Directions for this task: Find every line in the data below that contains the word "Select" and copy each of those lines. Matches must have the same capitalization.

Extracted material:
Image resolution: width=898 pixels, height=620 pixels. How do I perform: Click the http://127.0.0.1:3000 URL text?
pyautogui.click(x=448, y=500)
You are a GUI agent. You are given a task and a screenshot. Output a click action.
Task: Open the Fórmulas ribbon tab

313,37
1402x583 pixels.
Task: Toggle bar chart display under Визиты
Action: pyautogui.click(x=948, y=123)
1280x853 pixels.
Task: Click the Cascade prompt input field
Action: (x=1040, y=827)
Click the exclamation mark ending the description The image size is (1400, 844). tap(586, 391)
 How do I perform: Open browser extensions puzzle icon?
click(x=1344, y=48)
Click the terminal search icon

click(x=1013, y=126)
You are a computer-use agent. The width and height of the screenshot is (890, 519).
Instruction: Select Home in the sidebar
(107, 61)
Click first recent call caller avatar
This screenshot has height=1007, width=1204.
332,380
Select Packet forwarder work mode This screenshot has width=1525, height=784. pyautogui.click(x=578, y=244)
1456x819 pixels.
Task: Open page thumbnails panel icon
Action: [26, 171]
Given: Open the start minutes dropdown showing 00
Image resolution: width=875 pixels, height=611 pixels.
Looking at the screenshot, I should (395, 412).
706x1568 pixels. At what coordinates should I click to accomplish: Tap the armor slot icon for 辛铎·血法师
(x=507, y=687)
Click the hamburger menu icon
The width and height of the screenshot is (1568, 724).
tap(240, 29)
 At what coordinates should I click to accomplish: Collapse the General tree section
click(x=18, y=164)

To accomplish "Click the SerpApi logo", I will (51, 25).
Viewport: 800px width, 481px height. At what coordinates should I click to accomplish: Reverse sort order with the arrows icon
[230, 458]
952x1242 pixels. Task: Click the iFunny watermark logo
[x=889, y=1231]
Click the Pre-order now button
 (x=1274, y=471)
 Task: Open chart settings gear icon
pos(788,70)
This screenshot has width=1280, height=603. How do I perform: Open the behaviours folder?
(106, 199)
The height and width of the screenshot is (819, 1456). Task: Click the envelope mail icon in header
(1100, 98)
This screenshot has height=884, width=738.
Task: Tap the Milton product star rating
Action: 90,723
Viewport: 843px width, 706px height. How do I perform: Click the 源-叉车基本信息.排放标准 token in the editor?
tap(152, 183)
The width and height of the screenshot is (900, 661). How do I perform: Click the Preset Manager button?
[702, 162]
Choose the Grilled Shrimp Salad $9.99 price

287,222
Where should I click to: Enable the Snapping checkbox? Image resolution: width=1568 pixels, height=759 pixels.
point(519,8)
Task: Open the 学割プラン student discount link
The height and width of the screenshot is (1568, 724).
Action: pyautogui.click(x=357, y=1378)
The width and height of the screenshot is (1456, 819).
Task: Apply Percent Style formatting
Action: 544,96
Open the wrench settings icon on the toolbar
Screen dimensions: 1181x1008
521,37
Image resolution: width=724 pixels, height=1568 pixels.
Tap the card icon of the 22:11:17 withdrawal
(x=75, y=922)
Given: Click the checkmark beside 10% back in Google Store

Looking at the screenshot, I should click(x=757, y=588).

Expected answer:
Instruction: Select Home in the sidebar
Select Packet forwarder work mode This screenshot has width=1525, height=784. pyautogui.click(x=578, y=244)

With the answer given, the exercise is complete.